In Bangladesh, tens of thousands of protesters launched a march toward the French Embassy in Dhaka on Tuesday to register their strong reservations against the remarks and called on people to boycott French products.
The country is a major consumer of French perfumes and cosmetics.
Speakers at a Sunday rally in Bangladesh's capital Dhaka called on the French president to apologize for his remarks.
“As one of the top-ranking European countries, France knows very well that Prophet Muhammad is the greatest leader for Muslims across the world," Khalilur Rahman Madani, convener of Joint Islamic Parties, told Anadolu Agency.
He termed the movement to boycott French products "peaceful".
In a separate rally on Sunday, students of Bangladesh's leading Dhaka University gathered in the capital to protest the “state-sponsored display of the caricature of Prophet Muhammad in France”.
They called on Bangladesh's Foreign Ministry to recall the French ambassador.
Saleh Uddin Sifat, a law student at the university, said: "We believe in freedom of expression and press, but insulting one's belief and religion should not be accepted. We encountered this in Nazi Germany's anti-Semitic propaganda cartoons."

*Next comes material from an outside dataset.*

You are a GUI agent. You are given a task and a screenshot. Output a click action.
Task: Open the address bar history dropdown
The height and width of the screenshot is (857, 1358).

The boycott drive has impacted the trade of French products in Bangladesh, traders say.
“We generally see people enquiring about the origin of products for assessing its quality. But for the last couple of days, we have noticed some people enquiring about whether the products were from France,” Md. Sirajul Islam, a cosmetic product trader in Dhaka’s New Market Shopping Mall, told Anadolu Agency.
He added: “I sell many French perfumes, but now their demand has hit rock bottom."Anadolu Agency website contains only a portion of the news stories offered to subscribers in the AA News Broadcasting System (HAS), and in summarized form. Please contact us for subscription options.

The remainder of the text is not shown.